Bio-ship Paladin, known in Japan as , is a 1990 horizontally scrolling shooter video game developed and published by UPL for arcades. It was released in Japan in November 1990 and in North America by Sammy Corporation in North America in April 1991. It was later ported to the Sega Mega Drive. Hamster Corporation released the game as part of their Arcade Archives series for the Nintendo Switch and PlayStation 4 in August 2021.

==Gameplay==

A player engaging in battle in the Mega Drive version.

The player controls the bioship Paladin, traversing various levels while defeating enemies. Unlike most shoot 'em ups, the Paladin had an armor gauge which meant that the ship would not be destroyed with one hit or after brushing up against a foreground object.

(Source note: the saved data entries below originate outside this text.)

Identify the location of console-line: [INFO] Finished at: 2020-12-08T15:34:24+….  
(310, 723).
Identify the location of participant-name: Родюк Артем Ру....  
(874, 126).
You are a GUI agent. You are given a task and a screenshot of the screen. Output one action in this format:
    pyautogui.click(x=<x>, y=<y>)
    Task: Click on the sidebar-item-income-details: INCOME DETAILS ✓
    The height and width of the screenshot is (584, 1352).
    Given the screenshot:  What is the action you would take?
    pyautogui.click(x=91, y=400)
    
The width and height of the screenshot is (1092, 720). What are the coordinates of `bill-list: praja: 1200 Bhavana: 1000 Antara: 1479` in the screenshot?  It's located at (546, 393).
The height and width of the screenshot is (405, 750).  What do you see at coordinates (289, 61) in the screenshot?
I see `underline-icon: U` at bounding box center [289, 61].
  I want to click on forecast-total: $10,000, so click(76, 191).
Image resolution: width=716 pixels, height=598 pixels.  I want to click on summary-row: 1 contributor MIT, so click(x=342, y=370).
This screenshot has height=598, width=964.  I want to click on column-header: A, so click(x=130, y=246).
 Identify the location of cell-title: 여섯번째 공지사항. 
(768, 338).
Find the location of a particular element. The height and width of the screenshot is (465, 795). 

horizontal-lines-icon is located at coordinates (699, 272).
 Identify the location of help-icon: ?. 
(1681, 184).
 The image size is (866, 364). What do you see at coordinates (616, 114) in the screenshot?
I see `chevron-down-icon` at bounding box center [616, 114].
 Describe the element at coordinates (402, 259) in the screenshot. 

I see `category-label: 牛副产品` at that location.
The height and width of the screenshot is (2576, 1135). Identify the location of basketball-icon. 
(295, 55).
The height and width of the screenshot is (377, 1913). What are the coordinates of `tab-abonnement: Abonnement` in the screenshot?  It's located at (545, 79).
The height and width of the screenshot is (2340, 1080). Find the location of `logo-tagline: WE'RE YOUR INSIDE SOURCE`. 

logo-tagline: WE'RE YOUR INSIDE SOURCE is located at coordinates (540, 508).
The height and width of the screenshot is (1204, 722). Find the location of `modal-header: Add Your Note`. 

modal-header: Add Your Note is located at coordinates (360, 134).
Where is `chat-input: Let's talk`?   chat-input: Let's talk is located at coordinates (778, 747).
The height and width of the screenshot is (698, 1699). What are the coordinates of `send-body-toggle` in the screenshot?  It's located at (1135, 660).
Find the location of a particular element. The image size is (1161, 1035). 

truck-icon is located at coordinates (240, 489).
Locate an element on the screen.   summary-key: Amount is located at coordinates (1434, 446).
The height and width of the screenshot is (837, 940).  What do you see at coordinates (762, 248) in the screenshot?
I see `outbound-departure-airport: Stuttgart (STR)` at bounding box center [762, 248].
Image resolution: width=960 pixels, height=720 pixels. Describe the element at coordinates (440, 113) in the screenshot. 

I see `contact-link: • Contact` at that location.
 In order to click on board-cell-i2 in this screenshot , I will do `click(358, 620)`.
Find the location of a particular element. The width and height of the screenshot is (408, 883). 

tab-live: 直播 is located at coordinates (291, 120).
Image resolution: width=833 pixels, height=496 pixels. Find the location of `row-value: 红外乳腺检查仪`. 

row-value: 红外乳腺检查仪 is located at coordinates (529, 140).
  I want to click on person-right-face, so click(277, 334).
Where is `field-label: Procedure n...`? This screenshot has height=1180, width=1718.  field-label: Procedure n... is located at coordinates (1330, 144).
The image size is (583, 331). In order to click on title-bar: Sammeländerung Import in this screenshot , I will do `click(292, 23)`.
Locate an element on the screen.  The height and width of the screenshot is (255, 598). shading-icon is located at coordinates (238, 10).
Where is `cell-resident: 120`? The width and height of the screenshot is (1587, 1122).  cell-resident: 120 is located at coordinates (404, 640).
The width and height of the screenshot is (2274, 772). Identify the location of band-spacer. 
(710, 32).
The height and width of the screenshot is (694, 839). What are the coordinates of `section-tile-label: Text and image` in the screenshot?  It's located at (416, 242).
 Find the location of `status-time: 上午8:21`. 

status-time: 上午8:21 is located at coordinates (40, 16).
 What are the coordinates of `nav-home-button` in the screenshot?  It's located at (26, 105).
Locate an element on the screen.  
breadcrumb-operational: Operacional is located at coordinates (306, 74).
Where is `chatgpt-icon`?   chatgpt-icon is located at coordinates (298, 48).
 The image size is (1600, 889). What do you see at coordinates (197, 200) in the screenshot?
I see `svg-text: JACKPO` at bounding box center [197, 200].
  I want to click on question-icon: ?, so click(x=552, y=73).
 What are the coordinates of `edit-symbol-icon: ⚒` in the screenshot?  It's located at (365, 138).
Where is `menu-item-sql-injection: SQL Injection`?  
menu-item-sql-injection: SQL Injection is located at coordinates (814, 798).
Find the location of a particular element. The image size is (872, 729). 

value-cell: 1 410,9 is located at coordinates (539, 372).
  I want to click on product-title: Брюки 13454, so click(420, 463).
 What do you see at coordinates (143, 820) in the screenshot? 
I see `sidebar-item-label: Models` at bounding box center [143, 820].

The ship had a semi-automatic Laser weapon that, when held down, would charge up and unleash a stronger laser blast. Players can use a manual aiming crosshair that could be placed anywhere on the screen for the Beam weapon, allowing the player to shoot any visible enemy fighter.

The player must fight their way through nine levels filled with clever foreground obstacles and waves of enemies. Many of the bosses had to be destroyed by first shooting off their guns, missile launchers and jets before destroying the whole ship. However, there were no Extend bonuses.

==Reception==
In Japan, Game Machine listed Bio-ship Paladin on their December 15, 1990 issue as being the eleventh most-successful table arcade unit of the month.